Jan Pronk

Post 2015: Changing Tracks

Speech Seminar ‘Development in Theory and Practice’ on the occasion of the retirement of Professor Michiel Keyzer, Center for World Food Studies, Free University Amsterdam, 27 June 2014

Outside the world of diplomats, development experts and environmental activists it has not attracted much attention yet, but intensive talks are taking place about the so-called Post 2015 World Development Agenda.  These talks started in 2012, following the UN Summit on Development and Environment in Rio de Janeiro (‘Rio plus 20’). They are meant to focus on global sustainable development for the next couple of decades. In Rio world leaders adopted a document with a seemingly ambitious, but rather non-committal title: The Future We Want. Political leaders should not speak about a future they want, but about the future they are going to shape. It is a rather flat text, uninspiring, weaker than any other document agreed at any previous UN Summit. It is no more than an annotated agenda, a wish list. However, the document does contain one important promise: world leaders decided to launch negotiations, which should result in an agreement on Sustainable Development Goals (SDGs) for the world as a whole.

SDGs are a new concept. They stretch far beyond the Millennium Development Goals which had been adopted in the year 2000, when governments agreed to cut world poverty in half within a period of fifteen years. In the light of the experience of the previous fifty years this was an ambitious target. However, at the time it was a legitimate choice. Before the year 2000 too many promises to cut poverty had been broken. The world had achieved economic progress, but growth had not been used to lift poor people out of destitution. The number of people with an income below a decent level of living and without adequate access to the provision of basic needs - food, water, sanitation and health care - had increased. The turn of the millennia provided a new political momentum: a changeover in global policymaking: from now on we will give first call to the poor, and we will work out a strategy to that end. That was the message of the Millennium Development Declaration which world leaders adopted at the Millennium Summit in the year 2000, and reconfirmed at the World Summit on Sustainable Development (Johannesburg, 2002).

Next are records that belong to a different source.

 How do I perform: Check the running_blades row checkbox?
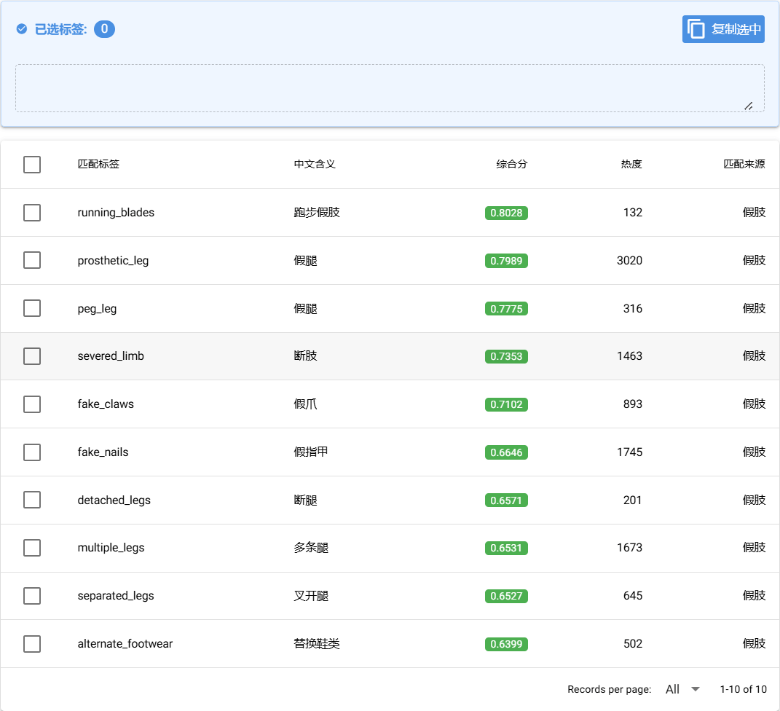pyautogui.click(x=32, y=213)
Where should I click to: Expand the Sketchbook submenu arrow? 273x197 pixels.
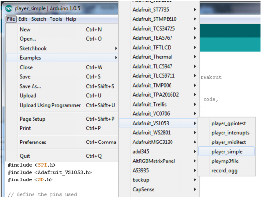click(x=116, y=48)
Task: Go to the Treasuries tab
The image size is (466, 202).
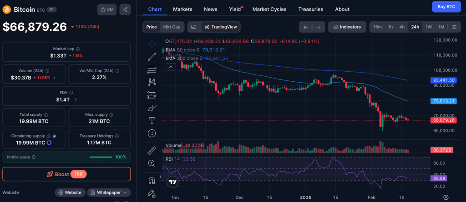Action: pos(311,9)
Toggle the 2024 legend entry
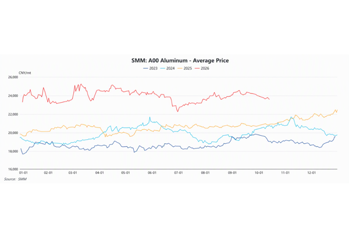The height and width of the screenshot is (232, 349). (168, 68)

The ambitions will not be fully met. There are many accomplishments, but also many gaps. The Agenda Post 2015 should at least elaborate ways and means to fill those gaps. Otherwise the commitments of 2000 will appear as hollow as the promises before. However, gap filling is not enough. New decisions will have to be made how to cut the second half of world poverty - and when. After all, it would be unacceptable, ethically as well as politically, agreeing on a strategy to improve the living conditions of only one half of the world’s poor. That is not what we had in mind fifteen years ago. This is not how the promise should be understood, and, anyway, not how poor people themselves would see this.

Admittedly, this is a tall order. Filling the gap, bringing the other half on board as well - which obviously will be more difficult than the first half - and, thirdly, keeping up poverty reduction abreast of population growth, will make the task for the coming period more arduous than during the first fifteen years of this millennium. Moreover, we have to go beyond national poverty reduction targets. Within countries various population groups are poor, and remain poor, for different reasons. That is why we will have to set specific         (sub-) targets for specific groups: women, indigenous people, ethnic minorities, people living in remote areas, and others.

Our ambition should reach further than setting better targets. New MDGs, for the period beyond 2015, should not only be defined in terms of quantities. Improving the conditions of life at the bottom is not a question of numbers only; there are quality dimensions as well. A better quality of education, water, health care, and so on, is as important as a larger number of people with access to schools, pumps, and clinics. Also for this reason we should not confine ourselves to goals and targets. In designing post 2015 strategies we should also make choices concerning the instruments which should be used in order to meet the targets. In different countries different policies may have to be applied, because of country wise specific situations, but all policies have to be publicly accounted for and justified.  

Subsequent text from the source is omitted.